Sections 147 and 148 are also interesting in terms of their relationship to exegesis:
147. First of all, we need to be sure that we understand the meaning of the words we read. I want to insist here on something which may seem obvious, but which is not always taken into account: the biblical text which we study is two or three thousand years old; its language is very different from that which we speak today. Even if we think we understand the words translated into our own language, this does not mean that we correctly understand what the sacred author wished to say. The different tools provided by literary analysis are well known: attention to words which are repeated or emphasized, recognition of the structure and specific movement of a text, consideration of the role played by the different characters, and so forth. But our own aim is not to understand every little detail of a text; our most important goal is to discover its principal message, the message which gives structure and unity to the text. If the preacher does not make this effort, his preaching will quite likely have neither unity nor order; what he has to say will be a mere accumulation of various disjointed ideas incapable of inspiring others. The central message is what the author primarily wanted to communicate; this calls for recognizing not only the author’s ideas but the effect which he wanted to produce. If a text was written to console, it should not be used to correct errors; if it was written as an exhortation, it should not be employed to teach doctrine; if it was written to teach something about God, it should not be used to expound various theological opinions; if it was written as a summons to praise or missionary outreach, let us not use it to talk about the latest news.It is interesting to hear Francis' comments. He seems to be acknowledging that literary analysis is legitimate for figuring out the meaning of the text in section 147. In section 148, Francis is careful to add the qualifier "as handed on by the Church" (presumably modifying "teaching" not "Bible"). Still, fundamentally Francis seems to be recognizing that while people can misunderstand the text, they can use literary analysis to figure out what it means. This means that even if a "church" is helpful in analyzing the text, it is not necessary -- the text has intrinsic power and self-demonstrating meaning.

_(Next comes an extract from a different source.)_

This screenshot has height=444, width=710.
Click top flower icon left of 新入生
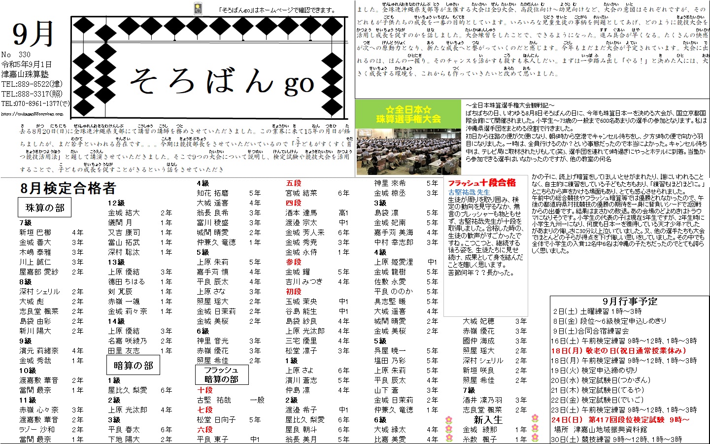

148. Certainly, to understand properly the meaning of the central message of a text we need to relate it to the teaching of the entire Bible as handed on by the Church. This is an important principle of biblical interpretation which recognizes that the Holy Spirit has inspired not just a part of the Bible, but the Bible as a whole, and that in some areas people have grown in their understanding of God’s will on the basis of their personal experience. It also prevents erroneous or partial interpretations which would contradict other teachings of the same Scriptures. But it does not mean that we can weaken the distinct and specific emphasis of a text which we are called to preach. One of the defects of a tedious and ineffectual preaching is precisely its inability to transmit the intrinsic power of the text which has been proclaimed.
Section 22 similarly acknowledges the superior power of the word to the church:
22. God’s word is unpredictable in its power. The Gospel speaks of a seed which, once sown, grows by itself, even as the farmer sleeps (Mk 4:26-29). The Church has to accept this unruly freedom of the word, which accomplishes what it wills in ways that surpass our calculations and ways of thinking.It's great for Francis to make these concessions, and it helps to undermine the traditional error of Roman Catholicism in treating "the Church" as a necessary gatekeeper and mouthpiece for the Word.
The RC pope may not be as liberal as the BBC portrays him, but he expresses a position a lot closer to "Protestantism" than some of his predecessors.